Given a Fortran type:

[fortran]

TYPE, BIND(C) :: plain_old_data

  REAL(C_FLOAT) :: width

  REAL(C_FLOAT) :: height

END TYPE plain_old_data

[/fortran]

then the interface for a pointer to the C style call works out to be:

[fortran]

FUNCTION c_style_intf(not_this)

  USE, INTRINSIC :: ISO_C_BINDING, ONLY: C_PTR

  IMPORT :: plain_old_data

  IMPLICIT NONE

  TYPE(C_PTR), INTENT(IN) :: not_this

  TYPE(plain_old_data) :: c_style_intf

  !DEC$ ATTRIBUTES STDCALL :: c_style_intf

END FUNCTION c_style_intf

[/fortran]

and the approximation for the C++ style call looks like:

[fortran]

SUBROUTINE cpp_style_intf(this, hidden)

- [Work to do]:
1) Transcribe the section of the Fortran excerpt that opens with the words containing "REAL(C_FLOAT) :: width" and closes with "FUNCTION c_style_intf(not_this)".
2) In the Fortran excerpt, which two components does the type plain_old_data declare, and with what type?

- [Records supplied]:

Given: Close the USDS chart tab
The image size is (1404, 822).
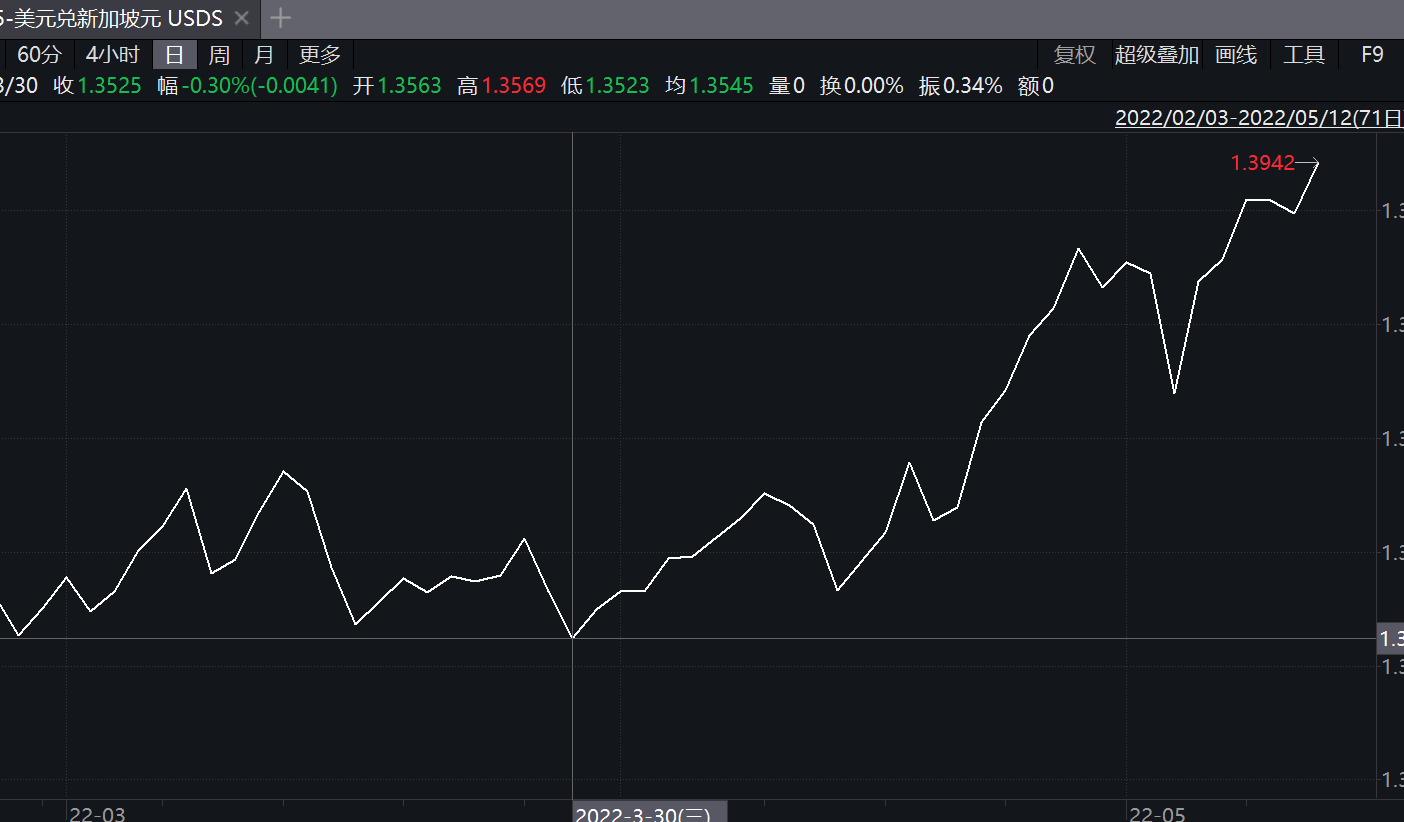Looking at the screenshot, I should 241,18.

...

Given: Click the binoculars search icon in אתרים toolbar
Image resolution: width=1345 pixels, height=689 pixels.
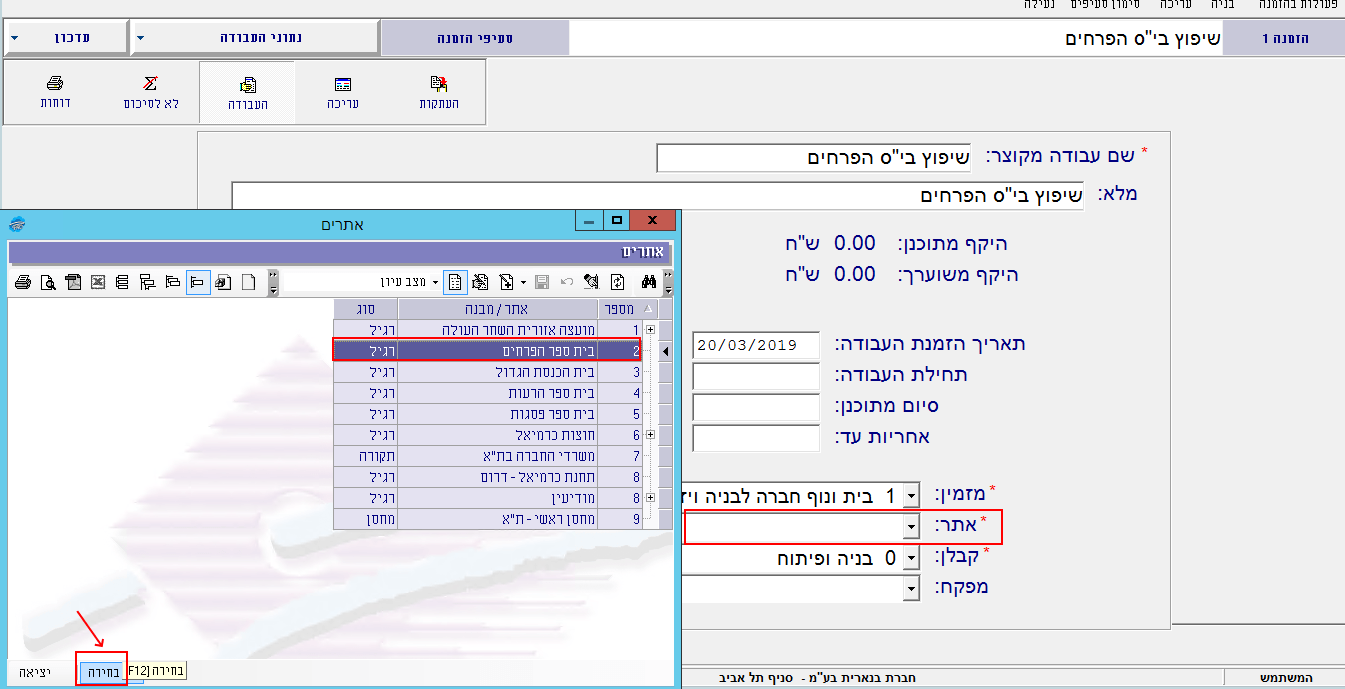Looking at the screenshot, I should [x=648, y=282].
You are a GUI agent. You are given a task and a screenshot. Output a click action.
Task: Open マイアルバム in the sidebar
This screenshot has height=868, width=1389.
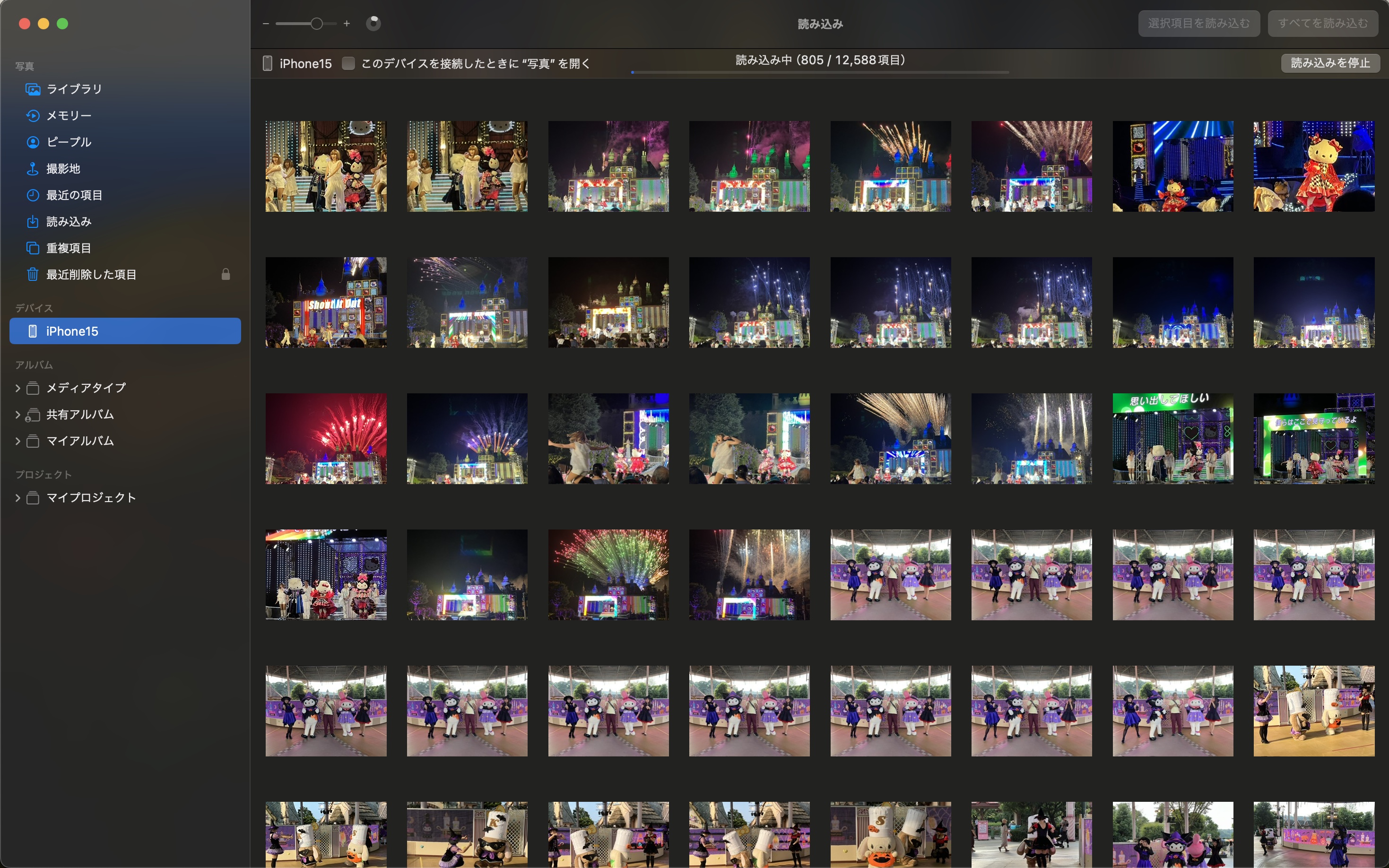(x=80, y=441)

==

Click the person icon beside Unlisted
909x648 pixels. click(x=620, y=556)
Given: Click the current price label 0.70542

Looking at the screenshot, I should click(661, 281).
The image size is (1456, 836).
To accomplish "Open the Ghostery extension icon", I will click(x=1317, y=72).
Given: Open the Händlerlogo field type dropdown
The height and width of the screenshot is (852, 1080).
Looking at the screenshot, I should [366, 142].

- [Solutions to the problems]:
1)
REAL(C_FLOAT) :: width

  REAL(C_FLOAT) :: height

END TYPE plain_old_data

[/fortran]

then the interface for a pointer to the C style call works out to be:

[fortran]

FUNCTION c_style_intf(not_this)

2) It declares width and height, both as REAL(C_FLOAT).